I believe that, if I want to, I should be allowed to stay in bed all day.
Mom and I once saw two little old ladies having lunch across the restaurant from us. They looked like two girlfriends from the retirement home but we found out they were mother and daughter. We joked that in 30 years that's be us (because mom would obviously outlive dad)...
This afternoon Michael and I went to lunch and across from us were two little old ladies, very clearly mother and daughter.
I felt so sad and angry. I feel like I've been robbed of so much happy times with my mom and I know that I should be getting over it.
Happy anniversary to me - two years today living in the PNW. If i would have know mom was only going to be alive for a year and a half i never would have moved.
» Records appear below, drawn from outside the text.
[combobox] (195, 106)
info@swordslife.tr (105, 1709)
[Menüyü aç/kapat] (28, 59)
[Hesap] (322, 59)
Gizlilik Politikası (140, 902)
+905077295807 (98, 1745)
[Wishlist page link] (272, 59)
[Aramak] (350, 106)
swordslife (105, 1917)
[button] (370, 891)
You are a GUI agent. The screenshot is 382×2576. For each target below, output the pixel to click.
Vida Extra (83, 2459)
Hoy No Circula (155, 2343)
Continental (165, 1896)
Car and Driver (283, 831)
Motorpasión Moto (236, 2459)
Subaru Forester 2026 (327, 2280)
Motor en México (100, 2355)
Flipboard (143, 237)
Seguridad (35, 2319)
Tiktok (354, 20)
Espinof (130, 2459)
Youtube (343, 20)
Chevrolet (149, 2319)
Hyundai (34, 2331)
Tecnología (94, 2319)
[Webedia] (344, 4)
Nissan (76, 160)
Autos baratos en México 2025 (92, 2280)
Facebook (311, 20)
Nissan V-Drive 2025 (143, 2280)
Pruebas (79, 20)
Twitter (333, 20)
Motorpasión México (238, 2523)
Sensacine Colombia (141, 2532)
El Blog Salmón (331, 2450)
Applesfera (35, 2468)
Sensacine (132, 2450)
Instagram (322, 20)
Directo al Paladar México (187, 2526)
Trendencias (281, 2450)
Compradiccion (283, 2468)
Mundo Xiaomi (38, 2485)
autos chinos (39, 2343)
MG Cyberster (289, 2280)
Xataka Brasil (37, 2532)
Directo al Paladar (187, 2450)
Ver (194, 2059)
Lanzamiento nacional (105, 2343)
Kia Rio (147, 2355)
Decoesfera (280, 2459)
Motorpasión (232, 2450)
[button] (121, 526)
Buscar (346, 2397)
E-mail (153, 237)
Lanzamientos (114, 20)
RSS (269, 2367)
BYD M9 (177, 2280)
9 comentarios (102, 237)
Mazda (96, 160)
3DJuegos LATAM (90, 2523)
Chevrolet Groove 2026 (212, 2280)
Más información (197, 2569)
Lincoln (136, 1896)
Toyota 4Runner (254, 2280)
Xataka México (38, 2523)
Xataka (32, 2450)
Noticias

I lay down and I try not to remember past conversations or experiences - I try not to think of what should have been but never will. Any time I go X number of days without crying I just end up crying that much harder when it starts again. I just never really realized how big of a part of me my mom was, and how empty and alone I feel without her.
Just updating quickly from my phone since I don't want to deal with my laptop at the moment.
I'm going to meet the boyfriend's mother next week. I'm sure I'll be fine but he's dealing with this, "I feel like she's given up on life without dad and doesn't care if she is eating, drinking too much, our just had given up living," situation with her. He's been in Spokane with her all week and I'm taking the train Monday to meet up with him. I'm sure I'll be fine, but it seems like when ever anyone says "mom" I flinch.
God I don't know what I'm gonna do come the holidays.